In: Statistics and Probability
Arranging the data values in Ascending Order -
14, 18, 21, 34, 38, 39, 41, 41, 45, 50, 53, 82, 90, 92
The number of observations, n = 14
Answer a:
To compute percentiles for a data value we use the formula -
R = (P / 100) (n + 1),
{where R - rank order / position of data value, P - Percentile value and n - number of observations = 14}
Rank order of 38 is 5
Therefore, 5 = (P / 100) x 15
Which implies, P = 33.333
Hence, 38 is the 33rd Percentile of the data set
Answer b:
We use the above mentioned formula to compute the 90th percentile for the data set -
R = (P / 100)(n + 1) where all the symbols have their previous usual meanings
Here, P = 90
Therefore, R = (90/100) x 15
Which implies R = 13.5 or the 13th Observation in the set
Hence, the 90th percentile is 90
Answer c:
Five number summary of the data set is as follows -
Minimum Value of the data set = 14
Maximum Value of the data set = 92
The Median / Second Quartile is the centre most value of the data set. Since, there are 14 observations the median is (7th + 8th observations) / 2 = (41 + 41)/2 = 41
The Lower Quartile (Q1) is the median of upper half of the data set.
Median of first 7 observations, Q1 = 4th Observation = 34
The Upper Quartile (Q3) is the median of the next / second half of the data set.
Median of next 7 observations, Q3 = 4th Observation
Taking 41 (second one in the order) as the first observation and counting from thereon,
Q3 = 4th obs. = 53
Answer d:
The Modified Box - Plot of the data set is given below -
(The dots represent outliers in the data set. The new maximum value is also the Upper Quartile of the data set which is mentioned.)
Answer e:
Therefore,
The Inter Quartile Range, (IQR) = Upper Quartile - Lower Quartile = 53 - 34 = 19
To check for outliers in the data set we multiply, 1.5 to IQR. Let p = 1.5 x IQR, then we subtract this value from lower quartile and also add p to the upper quartile. The obtained values form a range for the outliers of the data set.

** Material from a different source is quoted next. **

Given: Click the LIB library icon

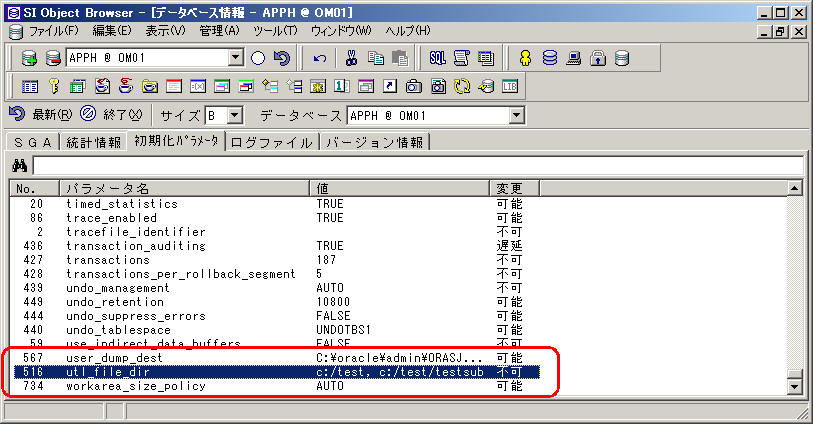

If all the observations lie inside this range then there are no outliers in the data set, else the observations that do not lie in the range are the outliers of the data set
Therefore,
1.5 x IQR = p = 1.5 x 19 = 28.5
Q1 - p = 34 - 28.5 = 5.5
Q3 + p = 53 + 28.5 = 81.5
The range is [28.5, 81.5].
Hence, 3 observations - 82, 90 and 92 are potential outliers of the data set.